ZU LÖSENDE AUFGABE
Ermittle, in wie vielen Zeilen der folgenden Daten die Zeichenfolge „computer“ vorkommt, wobei Groß- und Kleinschreibung zu beachten ist. Gib nur diese Zahl an.

BEREITGESTELLTE DATEN
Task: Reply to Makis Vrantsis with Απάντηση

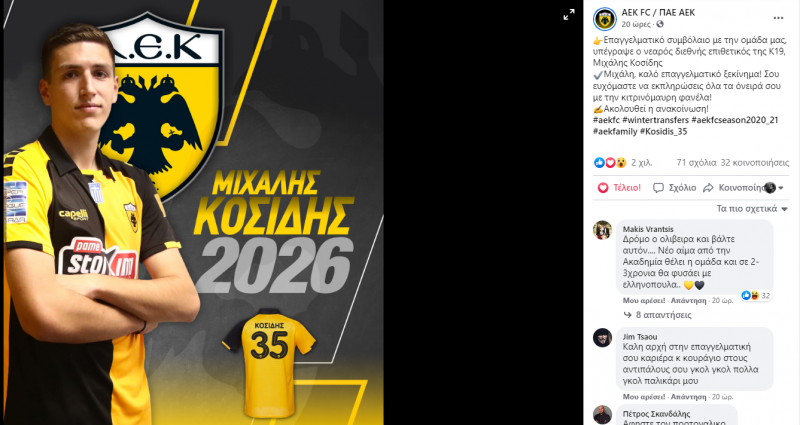Action: point(688,301)
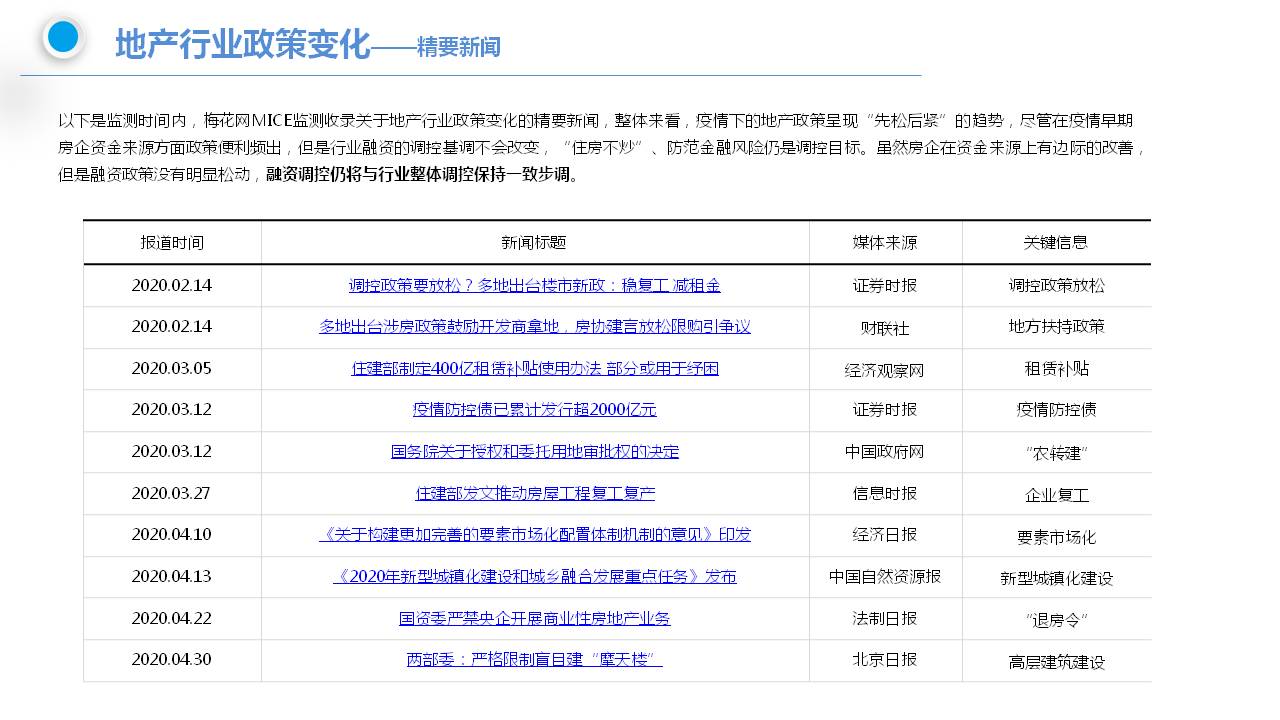Open the 国资委严禁央企开展商业性房地产业务 link
Screen dimensions: 1280x720
(x=534, y=618)
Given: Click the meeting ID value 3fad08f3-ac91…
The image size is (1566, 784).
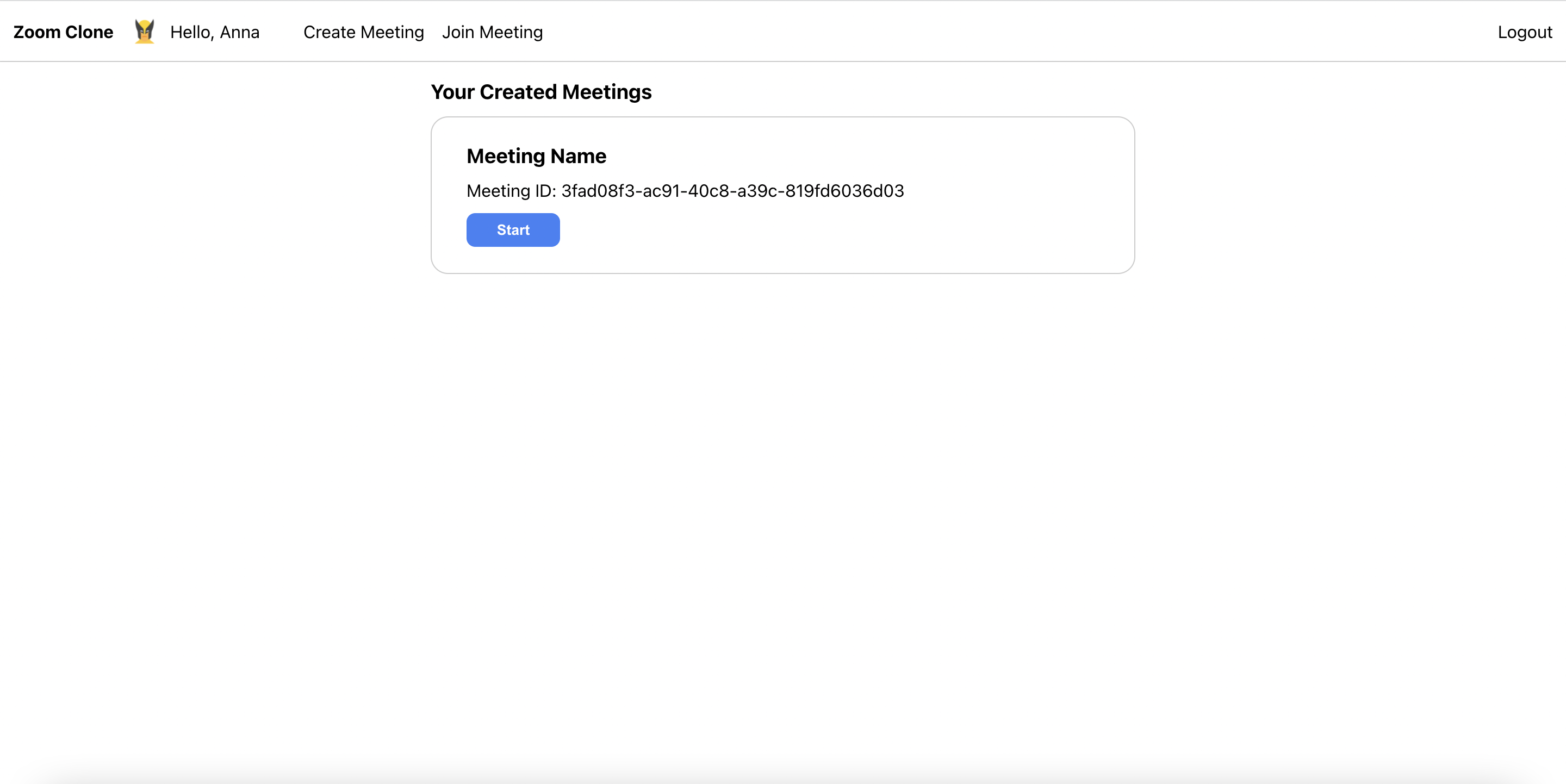Looking at the screenshot, I should (x=732, y=191).
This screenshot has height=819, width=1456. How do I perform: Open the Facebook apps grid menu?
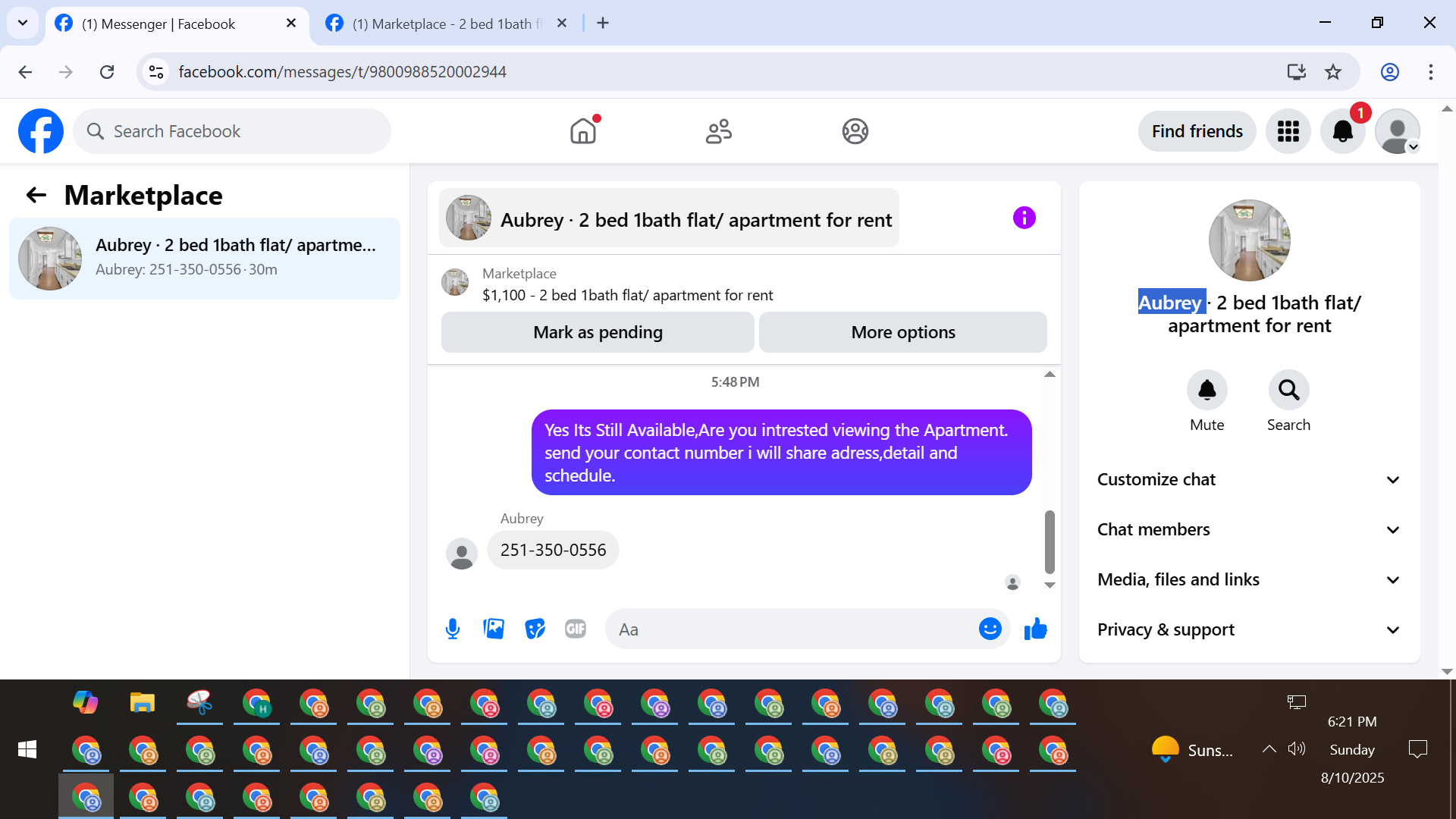point(1288,131)
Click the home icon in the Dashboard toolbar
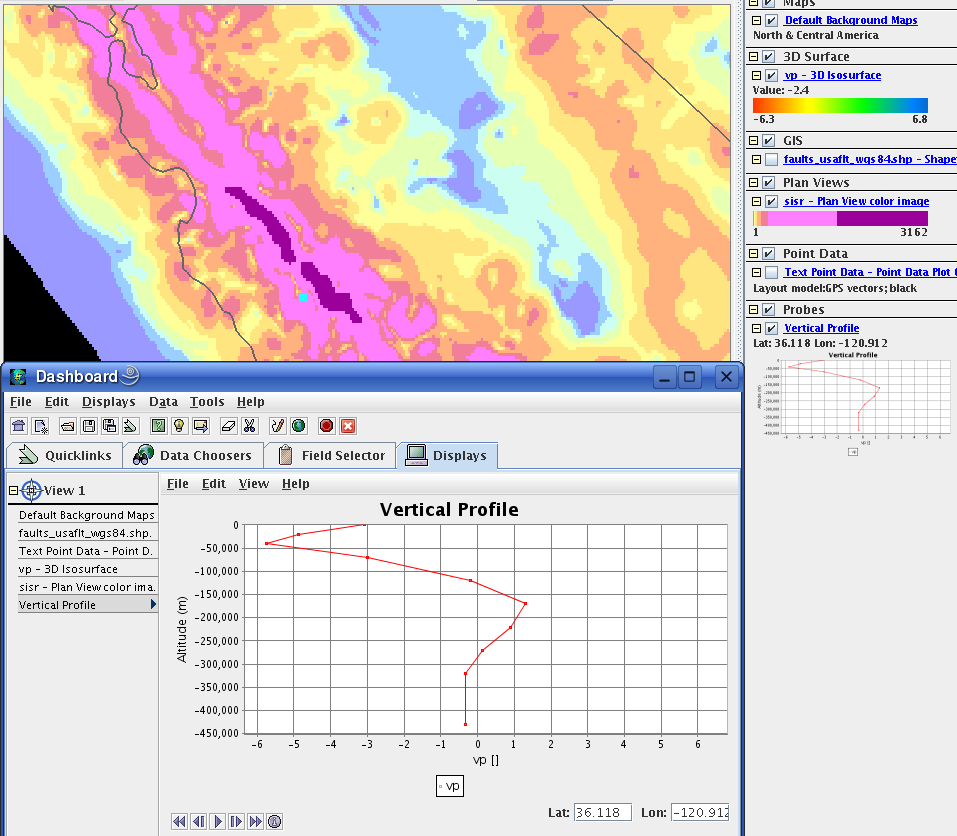 [x=18, y=426]
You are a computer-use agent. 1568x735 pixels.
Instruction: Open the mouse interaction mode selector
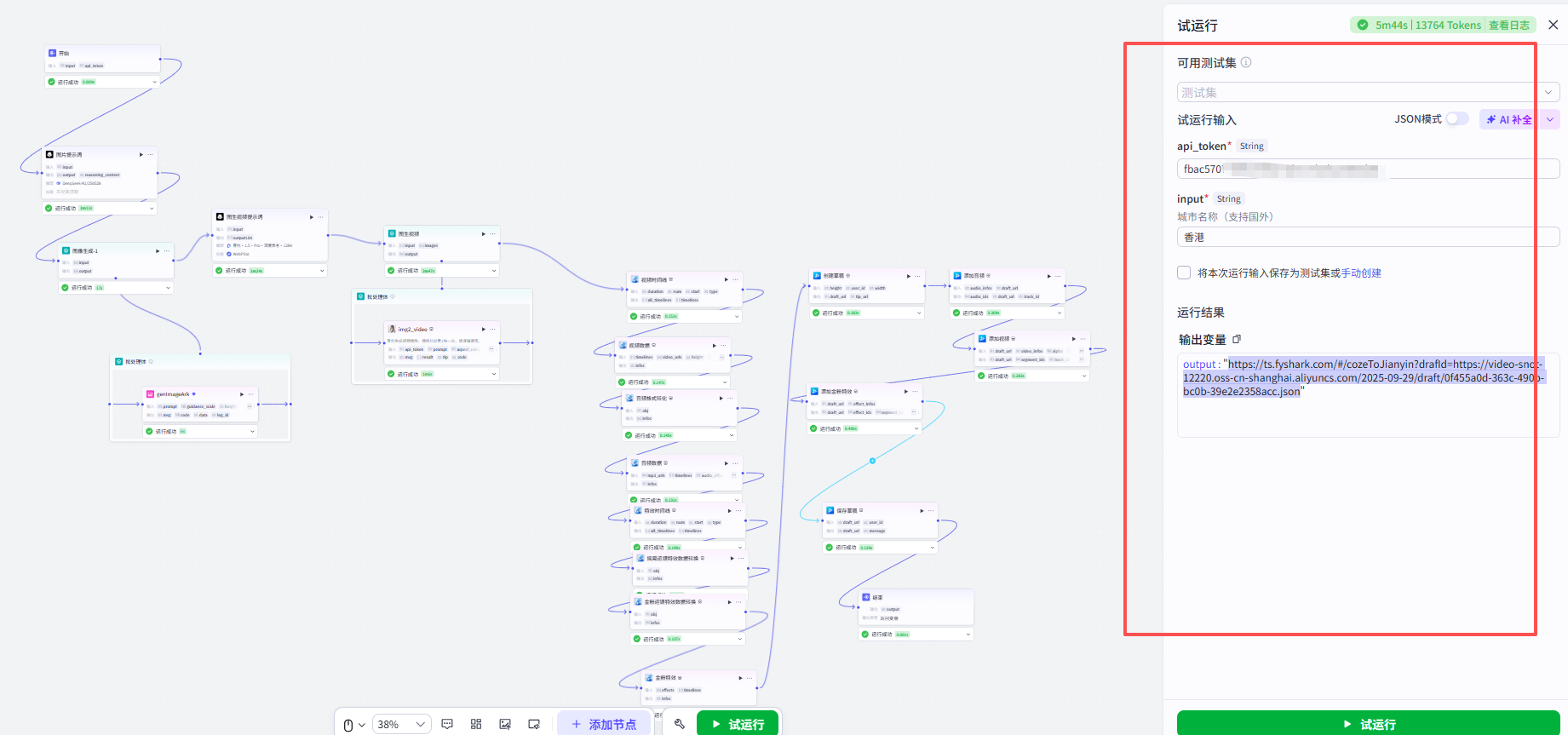click(x=354, y=725)
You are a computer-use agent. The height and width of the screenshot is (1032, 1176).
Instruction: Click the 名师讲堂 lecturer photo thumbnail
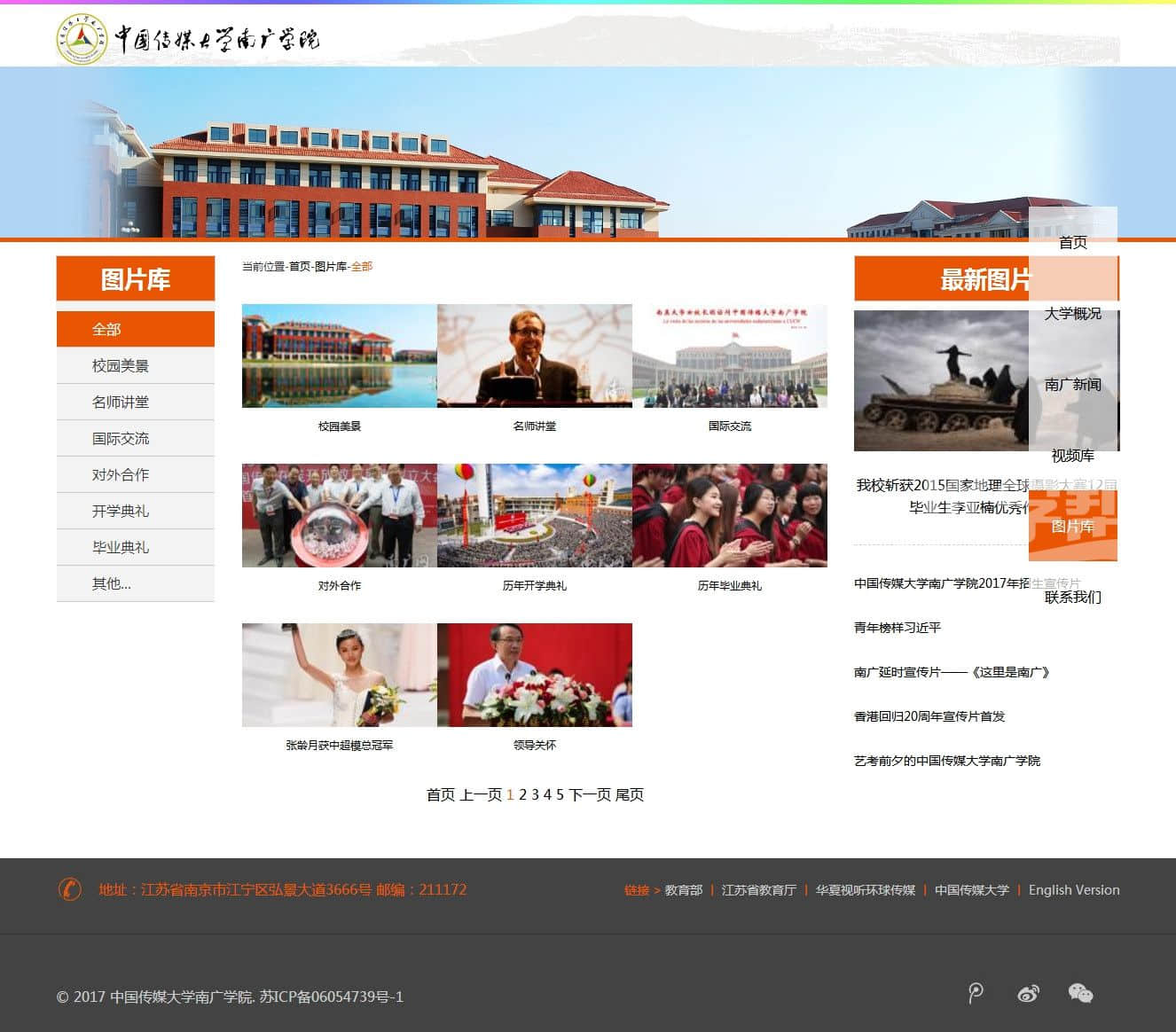coord(534,356)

GELÖSTE AUFGABE
2